Yere düşen Muzaffer uzandığı yerden apartmanın karanlık merdivenlerinden ağır
ağır inmekte olan gözleri ışıltılı Danica’yı görür görmez ayağa fırladı.
Ayet-el Kürsi’yi sesli sesli okumaya başlayarak Dimitar’ın yanından sıyrılıp
geçti. Arabasına doğru koşturup kendini şoför koltuğuna fırlatarak hızla hareket
etti. Muzaffer bir yandan dikkatini korumaya çalışarak cep telefonunu çıkardı.
En son kaydedilen numaralardan Engin’i bularak hemen aradı. Telefon açılınca
“alo” faslını geçip adeta haykırdı: “Engin hemen apartmanın önüne in. Çocuklara
bir şey belli etme Tekel’e falan gideceğim de. Telefonda söyleyemem!”

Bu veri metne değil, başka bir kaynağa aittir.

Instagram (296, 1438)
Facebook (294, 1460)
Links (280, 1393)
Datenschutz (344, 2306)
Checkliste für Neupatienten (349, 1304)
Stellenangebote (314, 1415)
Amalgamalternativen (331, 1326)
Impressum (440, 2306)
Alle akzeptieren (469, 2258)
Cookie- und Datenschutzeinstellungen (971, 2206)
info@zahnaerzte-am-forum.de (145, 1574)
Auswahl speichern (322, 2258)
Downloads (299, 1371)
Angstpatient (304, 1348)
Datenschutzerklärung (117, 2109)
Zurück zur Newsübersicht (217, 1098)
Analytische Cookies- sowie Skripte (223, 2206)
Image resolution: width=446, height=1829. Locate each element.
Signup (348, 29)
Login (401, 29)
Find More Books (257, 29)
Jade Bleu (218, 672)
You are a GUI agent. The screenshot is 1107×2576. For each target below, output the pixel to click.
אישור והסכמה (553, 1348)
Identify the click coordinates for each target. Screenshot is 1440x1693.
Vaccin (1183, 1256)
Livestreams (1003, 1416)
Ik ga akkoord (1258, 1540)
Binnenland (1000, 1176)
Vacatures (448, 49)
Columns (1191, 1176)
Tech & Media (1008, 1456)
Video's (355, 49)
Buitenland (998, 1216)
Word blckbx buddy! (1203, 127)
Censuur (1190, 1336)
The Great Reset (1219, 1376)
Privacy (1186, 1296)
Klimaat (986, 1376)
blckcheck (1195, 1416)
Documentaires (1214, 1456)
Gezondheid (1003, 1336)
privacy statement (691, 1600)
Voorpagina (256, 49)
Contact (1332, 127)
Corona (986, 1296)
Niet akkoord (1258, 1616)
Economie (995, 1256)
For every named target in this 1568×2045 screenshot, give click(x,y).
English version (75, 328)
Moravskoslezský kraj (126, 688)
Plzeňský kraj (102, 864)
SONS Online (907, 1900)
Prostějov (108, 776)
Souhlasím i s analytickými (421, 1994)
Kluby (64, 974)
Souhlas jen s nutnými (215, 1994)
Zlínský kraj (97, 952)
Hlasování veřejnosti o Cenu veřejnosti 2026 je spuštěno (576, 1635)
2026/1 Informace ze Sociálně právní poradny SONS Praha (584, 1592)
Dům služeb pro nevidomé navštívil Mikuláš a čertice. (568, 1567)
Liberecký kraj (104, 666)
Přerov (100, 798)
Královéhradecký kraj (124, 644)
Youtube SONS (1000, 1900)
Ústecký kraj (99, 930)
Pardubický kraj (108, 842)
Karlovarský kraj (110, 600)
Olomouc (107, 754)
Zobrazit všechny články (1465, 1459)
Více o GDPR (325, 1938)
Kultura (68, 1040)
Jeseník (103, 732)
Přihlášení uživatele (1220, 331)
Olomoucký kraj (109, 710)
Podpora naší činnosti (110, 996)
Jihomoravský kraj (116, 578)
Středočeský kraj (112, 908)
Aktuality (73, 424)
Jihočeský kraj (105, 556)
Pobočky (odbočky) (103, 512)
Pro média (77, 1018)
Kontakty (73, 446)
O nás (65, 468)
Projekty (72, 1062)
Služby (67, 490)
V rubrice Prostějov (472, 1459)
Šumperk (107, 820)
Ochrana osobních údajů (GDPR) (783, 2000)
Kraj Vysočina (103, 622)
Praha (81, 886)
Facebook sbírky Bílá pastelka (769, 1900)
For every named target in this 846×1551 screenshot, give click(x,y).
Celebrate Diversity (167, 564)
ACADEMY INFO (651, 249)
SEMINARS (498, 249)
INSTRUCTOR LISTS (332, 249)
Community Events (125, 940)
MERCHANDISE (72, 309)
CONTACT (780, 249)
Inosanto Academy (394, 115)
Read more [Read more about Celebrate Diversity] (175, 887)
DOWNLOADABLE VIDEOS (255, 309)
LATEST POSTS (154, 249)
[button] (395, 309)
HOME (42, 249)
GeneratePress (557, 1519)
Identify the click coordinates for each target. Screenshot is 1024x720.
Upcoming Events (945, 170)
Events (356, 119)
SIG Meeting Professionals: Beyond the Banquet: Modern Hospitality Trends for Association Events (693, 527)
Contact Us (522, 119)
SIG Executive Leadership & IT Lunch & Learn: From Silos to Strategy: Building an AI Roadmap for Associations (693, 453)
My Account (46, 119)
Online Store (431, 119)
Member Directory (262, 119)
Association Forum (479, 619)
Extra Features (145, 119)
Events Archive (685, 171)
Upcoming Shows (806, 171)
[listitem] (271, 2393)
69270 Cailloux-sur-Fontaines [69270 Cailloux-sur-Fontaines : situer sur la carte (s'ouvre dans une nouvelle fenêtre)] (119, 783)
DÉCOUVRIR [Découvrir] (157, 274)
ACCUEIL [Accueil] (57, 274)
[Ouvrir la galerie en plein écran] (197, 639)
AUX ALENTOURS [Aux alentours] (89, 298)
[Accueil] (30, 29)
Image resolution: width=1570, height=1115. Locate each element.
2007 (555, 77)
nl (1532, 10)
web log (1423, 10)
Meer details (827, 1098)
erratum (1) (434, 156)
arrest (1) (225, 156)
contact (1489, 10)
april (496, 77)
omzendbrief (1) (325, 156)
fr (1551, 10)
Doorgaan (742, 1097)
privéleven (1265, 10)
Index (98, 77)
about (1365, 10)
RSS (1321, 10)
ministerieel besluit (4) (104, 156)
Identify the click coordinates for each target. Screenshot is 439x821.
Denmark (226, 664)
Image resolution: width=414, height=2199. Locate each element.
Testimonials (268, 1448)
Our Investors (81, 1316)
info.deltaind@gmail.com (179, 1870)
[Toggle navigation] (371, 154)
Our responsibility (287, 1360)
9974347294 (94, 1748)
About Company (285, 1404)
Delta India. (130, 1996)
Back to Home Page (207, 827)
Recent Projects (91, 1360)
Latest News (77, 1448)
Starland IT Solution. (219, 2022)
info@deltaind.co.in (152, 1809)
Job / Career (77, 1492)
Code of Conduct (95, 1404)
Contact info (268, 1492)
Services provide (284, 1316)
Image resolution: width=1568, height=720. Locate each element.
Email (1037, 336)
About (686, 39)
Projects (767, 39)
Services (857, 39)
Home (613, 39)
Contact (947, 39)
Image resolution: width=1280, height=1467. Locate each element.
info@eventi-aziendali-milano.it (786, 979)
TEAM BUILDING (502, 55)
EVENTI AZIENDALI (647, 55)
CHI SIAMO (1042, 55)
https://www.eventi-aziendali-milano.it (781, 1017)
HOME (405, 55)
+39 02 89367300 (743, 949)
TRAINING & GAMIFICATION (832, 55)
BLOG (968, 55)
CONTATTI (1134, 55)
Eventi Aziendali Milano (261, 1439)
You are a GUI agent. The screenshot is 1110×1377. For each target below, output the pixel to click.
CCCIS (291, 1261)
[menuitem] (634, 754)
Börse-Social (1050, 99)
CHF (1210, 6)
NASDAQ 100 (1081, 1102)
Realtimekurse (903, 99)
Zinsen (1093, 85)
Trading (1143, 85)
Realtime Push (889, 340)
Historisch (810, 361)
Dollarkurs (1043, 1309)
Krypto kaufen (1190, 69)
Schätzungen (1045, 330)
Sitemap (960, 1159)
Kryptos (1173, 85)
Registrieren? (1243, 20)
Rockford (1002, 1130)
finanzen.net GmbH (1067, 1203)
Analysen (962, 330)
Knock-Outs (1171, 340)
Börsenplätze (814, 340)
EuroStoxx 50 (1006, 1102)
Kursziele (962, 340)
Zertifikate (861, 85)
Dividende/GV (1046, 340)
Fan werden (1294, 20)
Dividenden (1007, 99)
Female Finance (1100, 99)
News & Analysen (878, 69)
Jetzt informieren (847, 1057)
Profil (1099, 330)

Kırmızı Lada uzaklaşırken Danica
hızla peşinden koşmak istedi ancak Dimitar durmasını emretti. Hortlak elini
duman tütmekte olan başından indirirken ağır ağır konuştu: “Kolay lokma
zannettik. Değilmiş!”
Elbisesinin üzerindeki deliklerin ve
yaranın yavaş yavaş kapandığı Danica öfkeliydi: “Onu tek başıma da
halledebilirim!”
“Hayır Danica. Komitacılık
senelerinde öğrendiklerini hatırla. Daha kalabalık birlikler yerine, ufak
birliklere yöneleceğiz! Küçük lokmaları koparmaya başlayacağız!”